→ **Exercise aim**:
In the material below, find the line with "Viewport: 1954px width, 1221px" and the line with "Click the back arrow beside page title", then output both and every line between them exactly, omitting pictures.

→ **Supplied data**:
+ + + + +
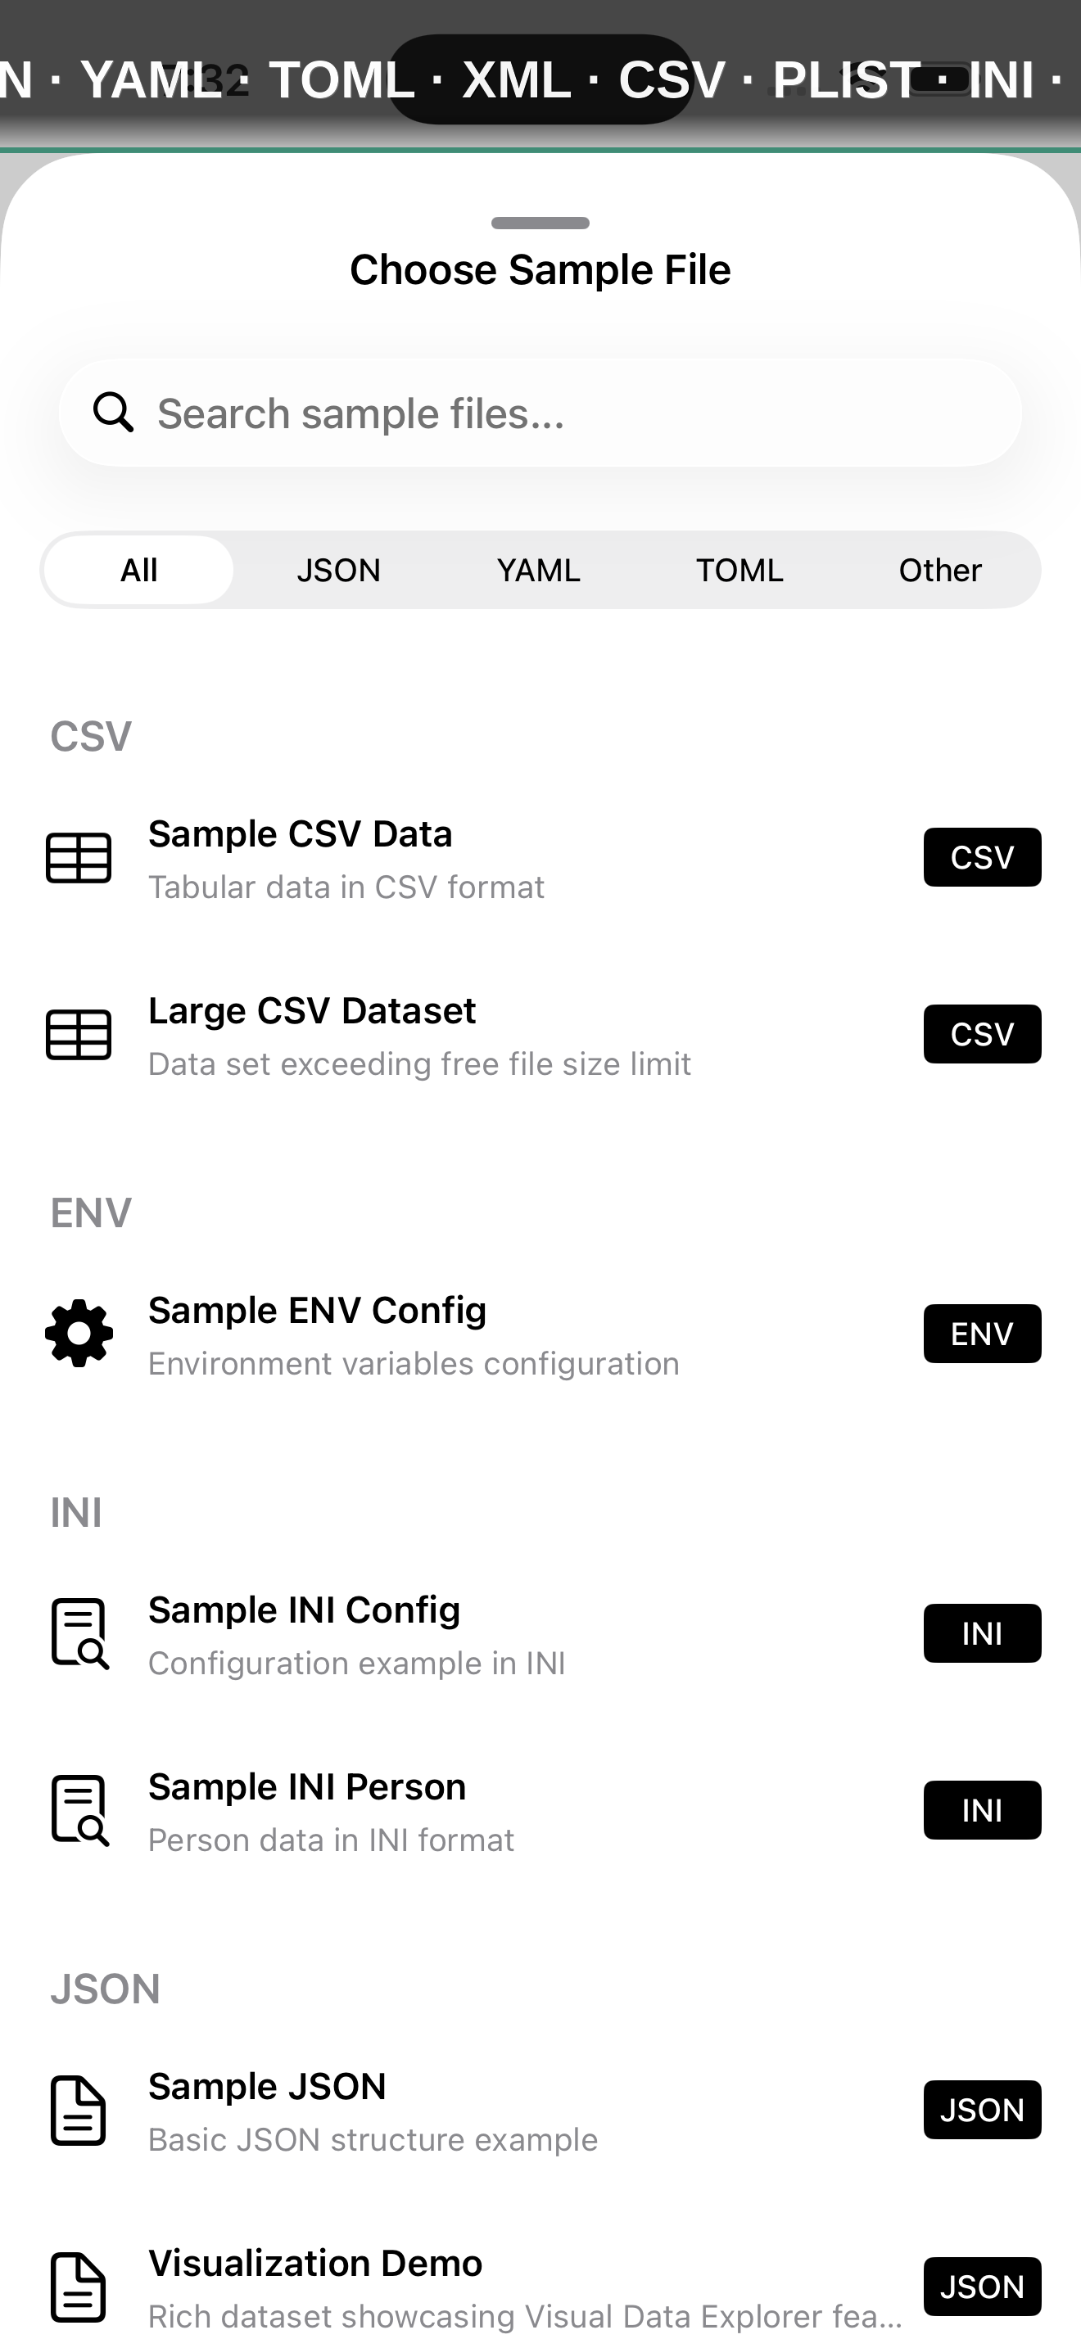This screenshot has height=2348, width=1081.
Task: Select the All filter segment
Action: click(139, 570)
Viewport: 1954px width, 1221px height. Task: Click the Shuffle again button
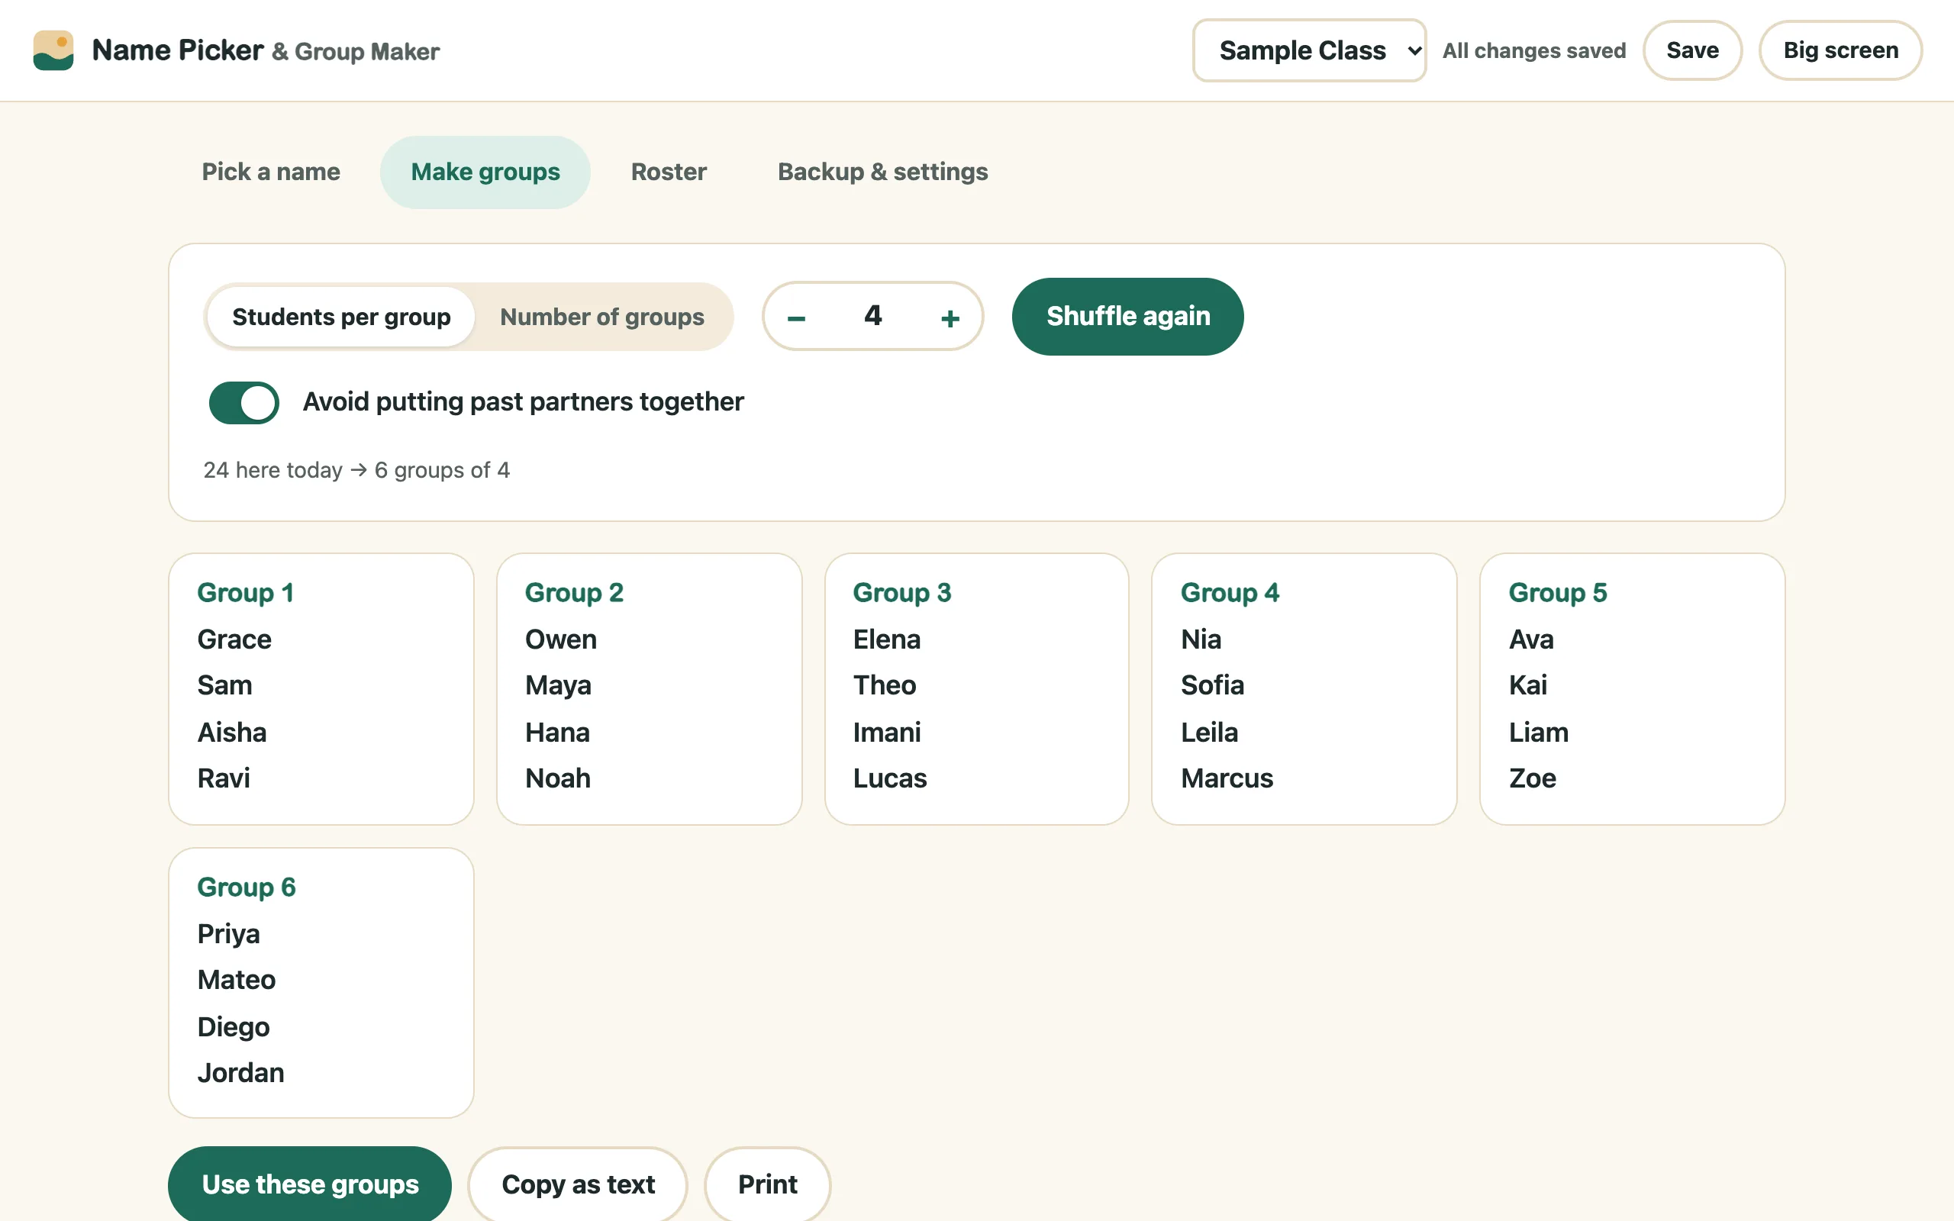(x=1127, y=317)
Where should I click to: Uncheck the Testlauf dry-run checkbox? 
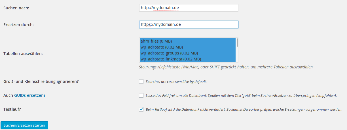pyautogui.click(x=141, y=109)
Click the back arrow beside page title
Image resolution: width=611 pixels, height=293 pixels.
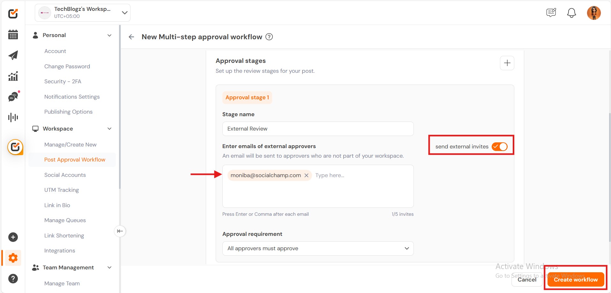tap(131, 37)
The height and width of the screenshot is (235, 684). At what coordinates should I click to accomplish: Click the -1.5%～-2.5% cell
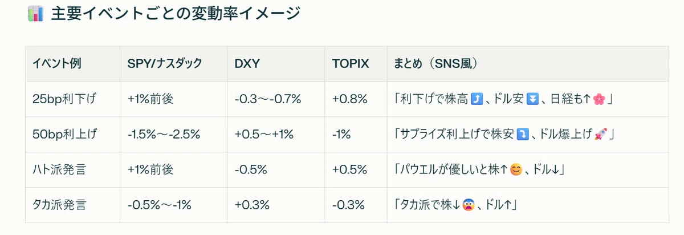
+ + + + +
→ **Exercise answer**:
Viewport: 1954px width, 1221px height. Task: Click the Shuffle again button
(x=1127, y=317)
Where should I click to: Uncheck the Testlauf dry-run checkbox? 
pyautogui.click(x=141, y=109)
Click the back arrow beside page title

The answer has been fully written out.